Preamble
Reflecting on security in MySQL installation, you can consider a wide range of possible procedures/recommendations and their impact on the security of your MySQL server and related applications.
MySQL provides many tools/functions/plugins or components to protect your data, including some additional features such as Transparent Data Encryption (TDE), auditing, data masking and de-identification, firewall, login failure tracking and temporary account locking, connection control plugins, password verification component, etc…
TL; DR
Dual password capability allows you to make changes to your credentials without any problems.
MySQL implements a double password with syntax that saves and discards secondary passwords:
- The RETAIN CURRENT PASSWORD offer for ALTER USER and SET PASSWORD operators saves the current account password as a secondary password when assigning a new master password.
- The DISCARD OLD PASSWORD for ALTER USER casts an additional account password, leaving only the master password. The goal is to avoid downtime when changing passwords in replicated environments.
Customers can use the old password as long as the new password is set in the server group and only delete the old password when the new password is set in the entire group.
Workflow:
On each server that is not a replication slave, set a new password, for example:
ALTER USER 'myApp'@'host' IDENTIFIED BY 'NEW_password' RETAIN CURRENT PASSWORD;
Wait until the change of password spreads throughout the system to all slave servers.
Change each application that uses myApp account to connect to servers using the password “NEW_password” rather than “OLD_password”.
On each server that is not a replication slave, reset the secondary password, for example:
ALTER USER 'myApp'@'host' DISCARD OLD PASSWORD;
Let’s take a brief look at using MySQL 8.0
MySQL SQL> SELECT VERSION();
+-----------+
| VERSION() |
+-----------+
| 8.0.19 |
+-----------+
Create user account myApp@localhost with password pwd1 :
MySQL root SQL>
CREATE USER myApp@localhost IDENTIFIED BY 'pwd1';
We can now contact you with a username and password:
$ mysql -u myApp -ppwd1 -e "SELECT USER()".
mysql: [Warning] Using a password on the command line interface can be insecure.
+-----------------+
| USER() |
+-----------------+
| myApp@localhost |
+-----------------+
Note: As indicated in the output, entering a password into the command line interface is bad practice.
Now the database administrator (superuser) uses the ALTER USER instruction with the RETAIN CURRENT PASSWORD sentence to modify the credentials using the double password mechanism by adding pwd2 as the main password.
Thus, pwd1 is now the secondary password:
MySQL root SQL>
ALTER USER myApp@localhost IDENTIFIED BY 'pwd2' RETAIN CURRENT PASSWORD;
We can use our username and new password ( pwd2 ) to connect:
$ mysql -u myApp -ppwd2 -e "SELECT USER()".

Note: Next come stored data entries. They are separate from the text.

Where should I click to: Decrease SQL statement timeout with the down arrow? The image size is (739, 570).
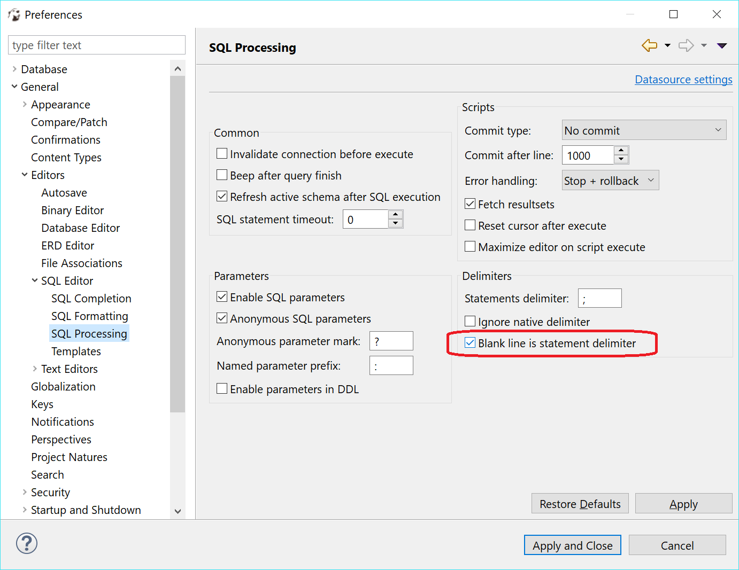click(395, 223)
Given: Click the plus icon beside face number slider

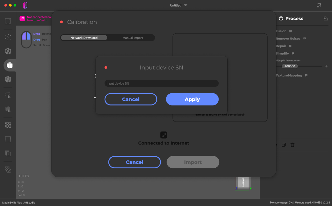Looking at the screenshot, I should tap(326, 66).
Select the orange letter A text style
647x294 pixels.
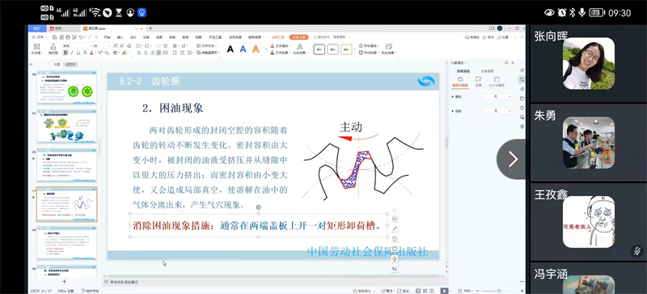tap(256, 49)
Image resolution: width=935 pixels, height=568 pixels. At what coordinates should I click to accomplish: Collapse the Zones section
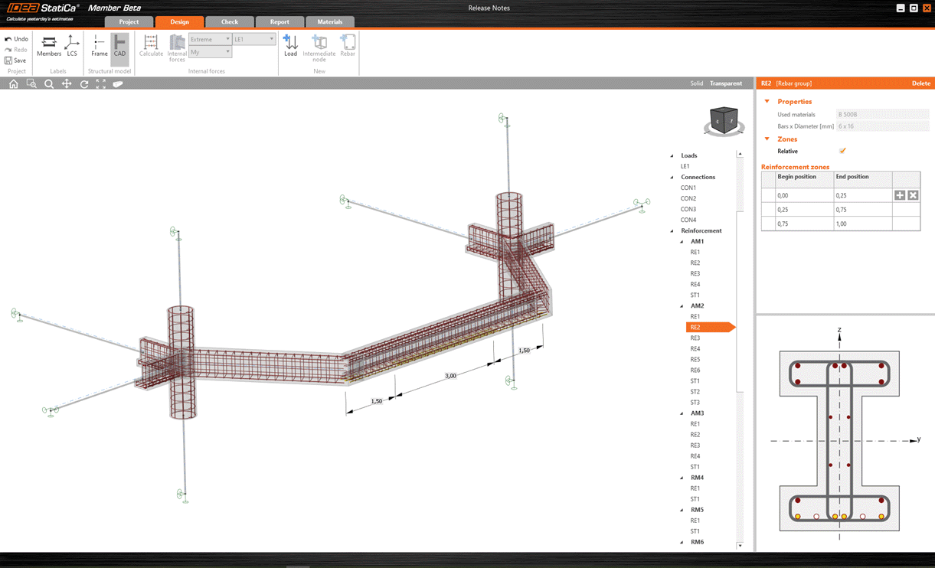point(767,139)
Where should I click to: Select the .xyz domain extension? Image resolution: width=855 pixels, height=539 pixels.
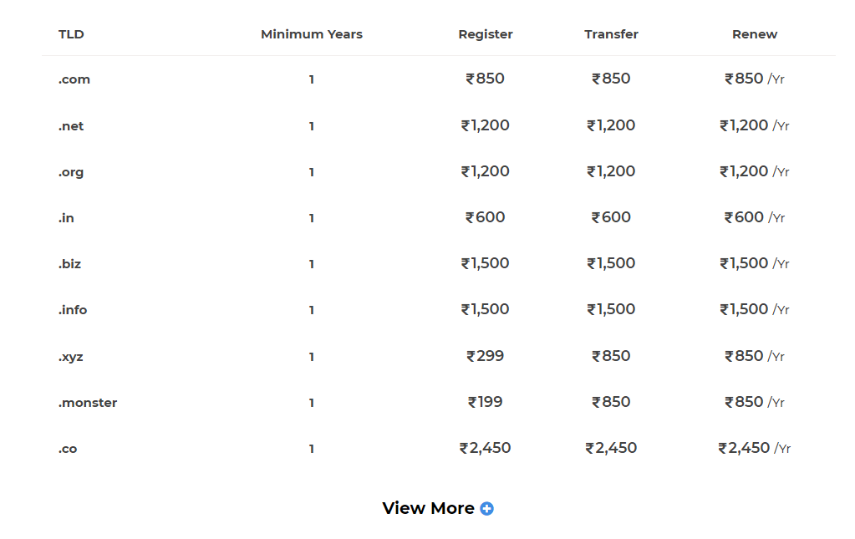click(71, 357)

mysql: [Warning] Using a password on the command line interface can be insecure.
+-----------------+
| USER() |
+-----------------+
| myApp@localhost |
+-----------------+
But the old password ( pwd1 ) is still valid:
$ mysql -u myApp -ppwd1 -e "SELECT USER()"

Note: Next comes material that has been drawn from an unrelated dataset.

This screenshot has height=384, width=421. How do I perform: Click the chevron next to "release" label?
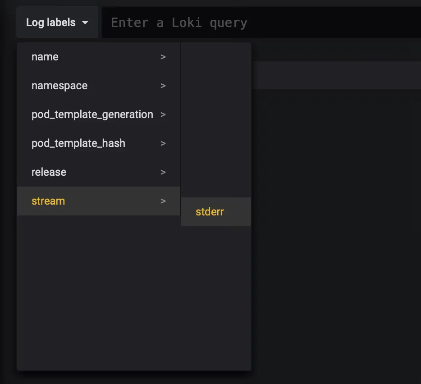point(163,172)
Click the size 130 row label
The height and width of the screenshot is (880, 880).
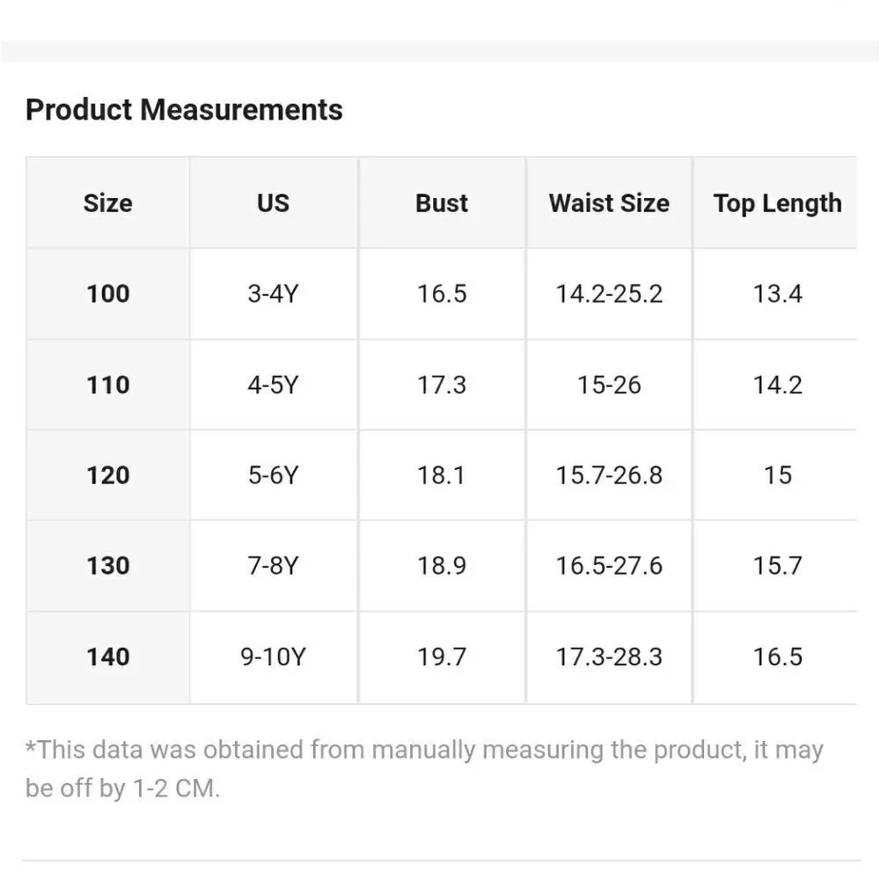[x=107, y=566]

mysql: [Warning] Using a password on the command line interface can be insecure.
+-----------------+
| USER() |
+-----------------+
| myApp@localhost |
+-----------------+
Now it is time to reset the additional password ( pwd1 ):
MySQL root SQL>
ALTER USER myApp@localhost DISCARD OLD PASSWORD;
$ mysql -u myApp -ppwd2 -e "SELECT USER()"
mysql: [Warning] Using a password on the command line interface can be insecure.
+-----------------+
| USER() |
+-----------------+
| myApp@localhost |
+-----------------+
$ mysql -u myApp -ppwd1 -e "SELECT USER()"
mysql: [Warning] Using a password on the command line interface can be insecure.
ERROR 1045 (28000): Access denied for user 'myApp'@'localhost' (using password: YES)
As you can see, only the new password ( pwd2 ) is valid.
About Enteros
Enteros offers a patented database performance management SaaS platform. It proactively identifies root causes of complex business-impacting database scalability and performance issues across a growing number of clouds, RDBMS, NoSQL, and machine learning database platforms.